Summary: Service Provision is Failing Because Last Auth Check Failed for Azure Provider
Product: Red Hat CloudForms Management Engine Reporter: myoder
Component: ProvidersAssignee: Daniel Berger <dberger>
Status: CLOSED CURRENTRELEASE QA Contact: Brandon Squizzato <bsquizza>
Severity: urgent Docs Contact:
Priority: high    
Version: 5.9.0CC: brant.evans, bsorota, bsquizza, cpelland, dberger, gblomqui, gmccullo, jfrey, jhardy, jrafanie, myoder, ndhandre, obarenbo, simaishi
Target Milestone: GAKeywords: TestOnly, ZStream
Target Release: 5.10.0   
Hardware: Unspecified   
OS: Unspecified   
Whiteboard:
Fixed In Version: 5.10.0.5 Doc Type: If docs needed, set a value
Doc Text:
Story Points: ---
Clone Of:
: 1601589 (view as bug list) Environment:
Last Closed: 2019-02-11 14:00:16 UTC Type: Bug
Regression: --- Mount Type: ---
Documentation: --- CRM:
Verified Versions: Category: Bug
oVirt Team: --- RHEL 7.3 requirements from Atomic Host:
Cloudforms Team: Azure Target Upstream Version:
Embargoed:
Bug Depends On:    
Bug Blocks: 1601589    

Comment 2 Greg McCullough 2018-07-13 14:14:57 UTC
Moving to the providers team to review.

There seems to be a few directly related issues that we would be ignoring if we were to  just try to fix provisioning.  Namely missed authentication checks and failing refreshes.

I am not sure I can agree at the moment with the "Expected Results" comment that provisioning should call re-authenticate until we try to understand the root cause of the other issues.

Comment 4 Greg McCullough 2018-07-13 19:25:28 UTC
Michael - Failing sooner would make sense, but it does not guarantee that the credentials will not switch from valid to invalid between provisioning and the looping checkprovisioned state since that can run for a while depending on how long provisioning takes.

I believe we use the "with_provider_connection" call for both the start of provisioning and the checkprovisioned call and it would be part of the "with_provider_connection" method to raise on bad credentials.

checkprovisioned goes through here:
https://github.com/ManageIQ/manageiq-providers-azure/blob/master/app/models/manageiq/providers/azure/cloud_manager/provision/cloning.rb#L3

initiate provisioning here:
https://github.com/ManageIQ/manageiq-providers-azure/blob/master/app/models/manageiq/providers/azure/cloud_manager/provision/cloning.rb#L185

Comment 8 Daniel Berger 2018-07-16 18:43:25 UTC
An OpenTimeoutException means either your network has failed, or Azure is having a really bad day and we aren't able to connect. In this case probably the latter since we had at least one other report of this happening.

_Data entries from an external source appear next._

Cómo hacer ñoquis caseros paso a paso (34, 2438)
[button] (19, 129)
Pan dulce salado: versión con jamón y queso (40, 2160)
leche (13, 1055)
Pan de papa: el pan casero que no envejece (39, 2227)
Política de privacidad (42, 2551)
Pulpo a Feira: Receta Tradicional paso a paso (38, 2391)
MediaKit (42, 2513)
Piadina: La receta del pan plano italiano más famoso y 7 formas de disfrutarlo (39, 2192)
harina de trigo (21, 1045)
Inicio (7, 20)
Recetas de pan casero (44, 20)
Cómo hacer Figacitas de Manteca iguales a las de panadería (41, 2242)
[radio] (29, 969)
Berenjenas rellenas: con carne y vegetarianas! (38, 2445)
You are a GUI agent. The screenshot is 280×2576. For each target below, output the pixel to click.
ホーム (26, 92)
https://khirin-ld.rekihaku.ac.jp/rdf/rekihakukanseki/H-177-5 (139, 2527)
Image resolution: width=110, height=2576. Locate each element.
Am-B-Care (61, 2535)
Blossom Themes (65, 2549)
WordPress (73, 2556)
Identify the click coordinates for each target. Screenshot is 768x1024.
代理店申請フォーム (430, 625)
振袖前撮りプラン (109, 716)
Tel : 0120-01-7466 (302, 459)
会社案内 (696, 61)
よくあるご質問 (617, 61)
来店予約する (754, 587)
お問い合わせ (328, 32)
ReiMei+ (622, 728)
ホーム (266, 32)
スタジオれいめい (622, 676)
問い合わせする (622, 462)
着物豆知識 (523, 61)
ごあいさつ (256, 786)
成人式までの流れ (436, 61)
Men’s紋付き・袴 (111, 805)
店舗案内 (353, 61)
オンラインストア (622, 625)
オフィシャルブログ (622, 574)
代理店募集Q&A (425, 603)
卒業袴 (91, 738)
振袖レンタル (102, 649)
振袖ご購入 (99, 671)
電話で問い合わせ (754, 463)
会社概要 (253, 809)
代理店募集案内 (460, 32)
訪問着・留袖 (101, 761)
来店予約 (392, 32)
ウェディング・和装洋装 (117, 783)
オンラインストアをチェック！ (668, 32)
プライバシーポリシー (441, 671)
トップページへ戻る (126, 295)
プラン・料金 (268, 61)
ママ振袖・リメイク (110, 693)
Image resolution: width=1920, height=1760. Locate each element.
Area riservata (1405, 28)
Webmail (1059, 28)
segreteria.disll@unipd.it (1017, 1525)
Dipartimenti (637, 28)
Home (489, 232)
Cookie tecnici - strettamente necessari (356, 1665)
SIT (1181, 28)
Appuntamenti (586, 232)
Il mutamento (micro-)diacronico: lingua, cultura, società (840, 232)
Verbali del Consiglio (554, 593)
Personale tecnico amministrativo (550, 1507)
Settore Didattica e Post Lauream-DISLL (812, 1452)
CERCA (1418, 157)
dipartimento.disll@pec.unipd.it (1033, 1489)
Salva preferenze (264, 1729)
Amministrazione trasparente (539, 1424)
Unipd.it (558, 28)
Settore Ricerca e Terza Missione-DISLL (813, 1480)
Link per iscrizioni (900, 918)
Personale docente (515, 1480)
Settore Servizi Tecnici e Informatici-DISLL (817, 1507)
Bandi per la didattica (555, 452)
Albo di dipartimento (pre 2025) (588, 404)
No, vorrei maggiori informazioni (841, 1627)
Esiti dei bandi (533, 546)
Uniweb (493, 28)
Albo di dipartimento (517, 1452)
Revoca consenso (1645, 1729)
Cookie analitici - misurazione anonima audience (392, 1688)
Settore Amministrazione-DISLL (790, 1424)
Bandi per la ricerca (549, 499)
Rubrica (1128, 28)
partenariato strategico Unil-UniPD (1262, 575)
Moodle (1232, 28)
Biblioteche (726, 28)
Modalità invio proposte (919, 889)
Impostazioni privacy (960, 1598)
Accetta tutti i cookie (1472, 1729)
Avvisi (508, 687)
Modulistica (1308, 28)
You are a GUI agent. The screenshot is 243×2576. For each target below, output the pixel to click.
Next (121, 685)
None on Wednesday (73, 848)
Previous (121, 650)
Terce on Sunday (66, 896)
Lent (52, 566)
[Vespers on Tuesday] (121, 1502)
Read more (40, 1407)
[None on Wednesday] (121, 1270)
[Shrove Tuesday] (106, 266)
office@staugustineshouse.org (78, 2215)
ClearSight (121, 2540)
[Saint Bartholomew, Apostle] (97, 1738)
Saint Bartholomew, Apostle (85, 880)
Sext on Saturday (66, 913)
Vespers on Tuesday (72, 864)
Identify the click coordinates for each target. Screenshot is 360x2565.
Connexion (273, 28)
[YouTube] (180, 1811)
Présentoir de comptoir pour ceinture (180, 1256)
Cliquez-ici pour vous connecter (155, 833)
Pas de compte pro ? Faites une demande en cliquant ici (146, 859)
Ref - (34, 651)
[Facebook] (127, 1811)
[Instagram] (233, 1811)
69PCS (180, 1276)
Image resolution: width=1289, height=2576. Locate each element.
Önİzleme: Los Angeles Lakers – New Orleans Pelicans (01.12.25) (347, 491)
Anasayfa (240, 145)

As per Joe R's suggestion, we modified things so that our existing authentication code will behave better by raising the appropriate exception, which in turn will result in retries with exponential backoff times.

In other words, your refresh may still fail if Azure is down for long periods of time, but this is a more robust approach that should deal with sporadic failures:

https://github.com/ManageIQ/manageiq-providers-azure/pull/278

Comment 10 Daniel Berger 2018-07-17 13:50:56 UTC
*** Bug 1601583 has been marked as a duplicate of this bug. ***

Comment 11 Bronagh Sorota 2018-07-17 15:10:44 UTC
Is the customer still experiencing this problem? As described in the comments above, it looks like Azure was having network issues last Friday.

Comment 16 Brandon Squizzato 2018-08-04 02:07:09 UTC
Verified on 5.10.0.8 by:
1) Setting up azure w/ an http proxy
2) Bringing azure "down" by using iptables -j DROP on the proxy machine

After hitting an OpenTimeoutException we can see the auth checks are being retried with multiple attempts:

[----] W, [2018-08-03T22:03:33.619836 #63909:e2ef78]  WARN -- : MIQ(ManageIQ::Providers::Azure::CloudManager#authentication_check_no_validation) type: ["default"] for [1] [azure] Validation failed: error, [] Timed out connecting to server (cause: Timed out connecting to server)
[----] I, [2018-08-03T22:03:33.642201 #63909:e2ef78]  INFO -- : MIQ(MiqQueue.put) Message id: [4553],  id: [], Zone: [default], Role: [ems_operations], Server: [], MiqTask id: [], Ident: [generic], Target id: [], Instance id: [1], Task id: [], Command: [ExtManagementSystem.authentication_check_types], Timeout: [600], Priority: [100], State: [ready], Deliver On: [2018-08-04 02:07:33 UTC], Data: [], Args: [[], {:attempt=>3}]